The Suspension of the Execution of a Bill of Exchange

On 27 May 2021, the First Hall Civil Court (the “Court”), presided over by Mr Justice Robert G. Mangion considered the execution of a bill of exchange. The case in the names of Mark Gaffarena vs Brian Lia, related to an application opposing the execution of a bill of exchange.

The facts of the case were as follows. Mr Lia (the “Applicant”) was served with a judicial letter in June 2020, whereby Mr Gaffarena (the “Respondent”) sought to render a bill of exchange, dated 20 November 2015, executable. In response, the Applicant instituted an application in terms of the proviso to Article 253 (e) of the Code of Organisation and Civil Procedure (Cap. 12 of the Laws of Malta) (the “COCP”), whereby he claimed there were grave and valid reasons to oppose the said execution since the bill of exchange did not reflect the current reality of the obligations between the parties. The Applicant claimed that he was engaged by the Respondent to carry out construction works in 2015, and towards the commencement of the engagement, the Respondent requested to pay for the Applicant’s services in advance, so that the works would not be affected by potential freezing of his assets. The Respondent paid €70,000 in part-payment for works that were already completed and as a deposit for the remaining construction works which the Applicant was engaged to carry out. The Respondent asked the Applicant to sign a bill of exchange for the same amount, as a means of ‘guarantee’ by the Applicant to the Respondent, for the performance of the construction works. During March 2016, there was an exchange of communication between the parties’ lawyers, where it was explained that the value of the works which had already been concluded had exceeded the value of the bill of exchange and that a balance was in fact owed by the Respondent to the Applicant.
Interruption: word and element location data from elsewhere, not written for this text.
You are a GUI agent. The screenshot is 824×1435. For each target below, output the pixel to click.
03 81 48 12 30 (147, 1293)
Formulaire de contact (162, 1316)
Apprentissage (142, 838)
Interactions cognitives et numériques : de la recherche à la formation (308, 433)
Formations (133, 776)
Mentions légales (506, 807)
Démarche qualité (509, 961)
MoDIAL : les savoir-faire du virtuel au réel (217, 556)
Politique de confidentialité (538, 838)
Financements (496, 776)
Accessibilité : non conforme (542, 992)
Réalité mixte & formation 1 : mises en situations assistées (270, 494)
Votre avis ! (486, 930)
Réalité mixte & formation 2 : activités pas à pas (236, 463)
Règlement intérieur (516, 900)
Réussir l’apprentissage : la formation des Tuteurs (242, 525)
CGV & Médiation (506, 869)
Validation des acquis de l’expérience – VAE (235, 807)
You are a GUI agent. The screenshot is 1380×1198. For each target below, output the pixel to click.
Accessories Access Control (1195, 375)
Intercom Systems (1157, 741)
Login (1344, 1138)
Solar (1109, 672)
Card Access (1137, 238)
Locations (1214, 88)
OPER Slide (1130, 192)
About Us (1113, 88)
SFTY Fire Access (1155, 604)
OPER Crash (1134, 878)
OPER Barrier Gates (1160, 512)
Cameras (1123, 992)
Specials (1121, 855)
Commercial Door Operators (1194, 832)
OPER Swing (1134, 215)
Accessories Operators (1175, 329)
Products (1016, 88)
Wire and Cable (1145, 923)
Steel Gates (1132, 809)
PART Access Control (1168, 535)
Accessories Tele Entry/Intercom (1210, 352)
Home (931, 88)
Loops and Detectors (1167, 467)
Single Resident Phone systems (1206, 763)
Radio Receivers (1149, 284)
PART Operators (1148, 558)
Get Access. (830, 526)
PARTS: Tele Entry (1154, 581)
Nonetheless, a judicial letter was served on the Applicant to seek the execution of the relevant bill of exchange. The Respondent claimed that the bill of exchange was not related to the contract of works and the services provided by the Applicant, but instead served as a ‘guarantee’ for the repayment of a loan which the Respondent had lent to the Applicant. The Respondent claimed that the bill of exchange was in fact an executive title and should be honoured by the Applicant. The Applicant denied borrowing money from the Respondent.

The Court analysed article 253 (e) of the COCP, which states that bills of exchange are executive titles provided that the competent court may, by decree which shall not be subject to appeal, suspend the execution of such a bill of exchange in whole or in part and with or without security, upon an application of the person opposing the execution of such bill of exchange, on the grounds that the signature on the said bill of exchange is not that of the said person or of his mandatory or where such person brings forward grave and valid reasons to oppose the said execution. The application of the person opposing the execution of the bill of exchange must be filed within twenty days from the service of the judicial letter sent for the purpose of rendering the same bill of exchange executable, and in such case, any person demanding the payment of the bill of exchange shall file an action according to the provisions of the Commercial Code.

The Court observed that the law clearly provides two reasons for the suspension of the execution of a bill of exchange, namely where the signature is not that of the relevant person or of his mandatory and/or where such person provides other grave and valid reasons to oppose the execution. The Court also noted that bills of exchange which were transferred to third parties by endorsement become autonomous and independent from the obligations for which reason the bill of exchange was drawn up. Consequently, a bill of exchange that has not been transferred to third parties, may not proceed without reference to, and cannot be detached from, the original agreement and obligations which caused the bill of exchange to be drawn up.

The Court expressed that, although this was not clearly expressed in the law, the action at hand was considered to constitute a summary procedure whereby the Court was requested to carry out simply a prima facie analysis – in fact, it was the intention of the legislator for such cases to be decided expeditiously. Therefore, pleas which require a detailed examination and analysis are not admissible in such proceedings. This is the reason for the limited objections which one may raise when requesting the suspension of a bill of exchange in terms of article 253 (e) of the COCP.

With respect to the case at hand, the Court observed that the Applicant did not contest the validity of the signature on the bill of exchange. In considering whether there were any “grave and valid reasons” to oppose the execution of the bill of exchange, the Court noted that the law does not specify what reasons could be constituted as “grave and valid”, and therefore it was left up to the Court’s interpretation. The Court expressed that the arguments presented by the Applicant and the Respondent were contradictory, however, it was not expected to determine which version was most credible since it must only carry out a prima facie enquiry. The Court also considered that since the bill of exchange had not been transferred to third parties, it could not be considered autonomous and independent from the underlying obligations which gave rise to the bill of exchange. As a result, since the disagreements between the parties were inherent to the underlying obligations and the reasons why the bill of exchange was drawn up initially, the Court concluded that this was a grave and valid reason to merit the suspension of the execution of the bill of exchange. The Court, therefore, ordered the suspension of the execution of the bill of exchange dated 20 November 2015 in accordance with article 253 (e) of the COCP.